Scene: Family is in the kitchen. Parents announce where they will all go for dinner. Teen daughter stomps off, goes to her room and slams the door. Parents are baffled.
Does this sound familiar? What's with the stomping and slamming? They're going out for dinner. What's wrong with that?
Imagine that you are the 13-year old daughter, and yet again, nobody has asked where you want to go. No, it's not the end of the world.
But for this girl it's just one more example of how decisions have been made around her and rarely with her, especially about things that involve her. Her parents love her deeply, and have unknowingly made her feel unimportant.

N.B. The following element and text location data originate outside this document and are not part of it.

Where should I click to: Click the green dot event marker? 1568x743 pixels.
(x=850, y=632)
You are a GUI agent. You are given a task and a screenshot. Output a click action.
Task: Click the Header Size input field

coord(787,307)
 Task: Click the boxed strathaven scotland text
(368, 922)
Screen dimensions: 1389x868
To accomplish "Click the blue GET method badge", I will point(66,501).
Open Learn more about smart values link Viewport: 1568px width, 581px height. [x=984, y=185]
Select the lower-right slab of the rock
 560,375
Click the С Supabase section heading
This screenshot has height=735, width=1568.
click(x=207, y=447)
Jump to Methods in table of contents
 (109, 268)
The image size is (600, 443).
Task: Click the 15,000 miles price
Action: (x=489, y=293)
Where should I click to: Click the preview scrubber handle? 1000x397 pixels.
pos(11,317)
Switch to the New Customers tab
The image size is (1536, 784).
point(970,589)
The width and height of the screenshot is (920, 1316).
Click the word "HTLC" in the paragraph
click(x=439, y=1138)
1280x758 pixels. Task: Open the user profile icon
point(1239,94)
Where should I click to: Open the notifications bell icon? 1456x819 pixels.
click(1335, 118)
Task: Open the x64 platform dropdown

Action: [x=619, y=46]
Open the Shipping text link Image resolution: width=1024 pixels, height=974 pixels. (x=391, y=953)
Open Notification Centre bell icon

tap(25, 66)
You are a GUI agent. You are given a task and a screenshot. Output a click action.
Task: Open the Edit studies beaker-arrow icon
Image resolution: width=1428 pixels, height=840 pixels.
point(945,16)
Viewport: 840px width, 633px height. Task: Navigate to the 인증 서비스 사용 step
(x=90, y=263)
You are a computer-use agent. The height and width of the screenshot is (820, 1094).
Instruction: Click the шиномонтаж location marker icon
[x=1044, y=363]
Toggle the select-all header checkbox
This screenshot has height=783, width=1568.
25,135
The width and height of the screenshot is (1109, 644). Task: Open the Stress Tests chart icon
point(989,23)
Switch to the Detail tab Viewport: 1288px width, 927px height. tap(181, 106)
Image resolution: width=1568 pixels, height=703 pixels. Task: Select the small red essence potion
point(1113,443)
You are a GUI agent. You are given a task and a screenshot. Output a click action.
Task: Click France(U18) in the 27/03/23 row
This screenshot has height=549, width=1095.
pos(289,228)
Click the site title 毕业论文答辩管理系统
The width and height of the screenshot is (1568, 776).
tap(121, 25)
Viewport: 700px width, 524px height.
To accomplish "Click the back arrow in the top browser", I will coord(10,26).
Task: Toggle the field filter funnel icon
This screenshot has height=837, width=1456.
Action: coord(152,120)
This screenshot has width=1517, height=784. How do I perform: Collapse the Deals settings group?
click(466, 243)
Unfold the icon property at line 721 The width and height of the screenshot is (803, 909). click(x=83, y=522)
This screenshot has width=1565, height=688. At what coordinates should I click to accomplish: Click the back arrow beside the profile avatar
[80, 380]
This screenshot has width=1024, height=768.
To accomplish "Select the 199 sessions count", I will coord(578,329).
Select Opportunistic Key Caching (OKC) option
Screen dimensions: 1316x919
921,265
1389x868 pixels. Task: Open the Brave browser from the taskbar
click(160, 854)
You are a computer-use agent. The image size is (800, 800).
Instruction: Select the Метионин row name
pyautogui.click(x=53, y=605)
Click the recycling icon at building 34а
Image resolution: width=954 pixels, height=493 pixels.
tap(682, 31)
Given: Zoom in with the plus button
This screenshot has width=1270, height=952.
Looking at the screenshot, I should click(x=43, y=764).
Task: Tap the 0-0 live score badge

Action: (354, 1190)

Of course there are decisions that must be made only by parents. There are also countless situations in which to include your teen. Why?
It will work wonders on your relationship when your child feels heard.
They feel their opinion is of value.
It's important to be recognized as a contributing member of the family.
You learn about their likes, dislikes and perspectives.
They have practice expressing, and sometimes defending, an opinion.
The benefits of soliciting their opinion? Priceless.
What is a decision for which you can ask for their input?
P.S. I love to help parents prepare for the teen years, instead of making it up as you go. Contact me to schedule your complimentary consultation at firstname.lastname@example.org or join my private FB group HERE.
Fern Weis is a certified life coach who learned that caring and good intentions are not enough in parenting. In fact, they are often the problem! Fern supports parents of teens and young adults who are going through difficult situations, including addiction recovery. She helps parents release guilt, end enabling and confidently prepare their children to thrive through life's challenges. Her articles are featured in Thrive Global, Medium, Motherly, The Teen Mentor, and Bergen County Moms.
Learn more about coaching and classes at www.fernweis.com. And then download your free guide, "Five Powerful Steps to Get Your Teen to Talk." For information on Family Recovery programs, visit www.familyrecoverypartners.com.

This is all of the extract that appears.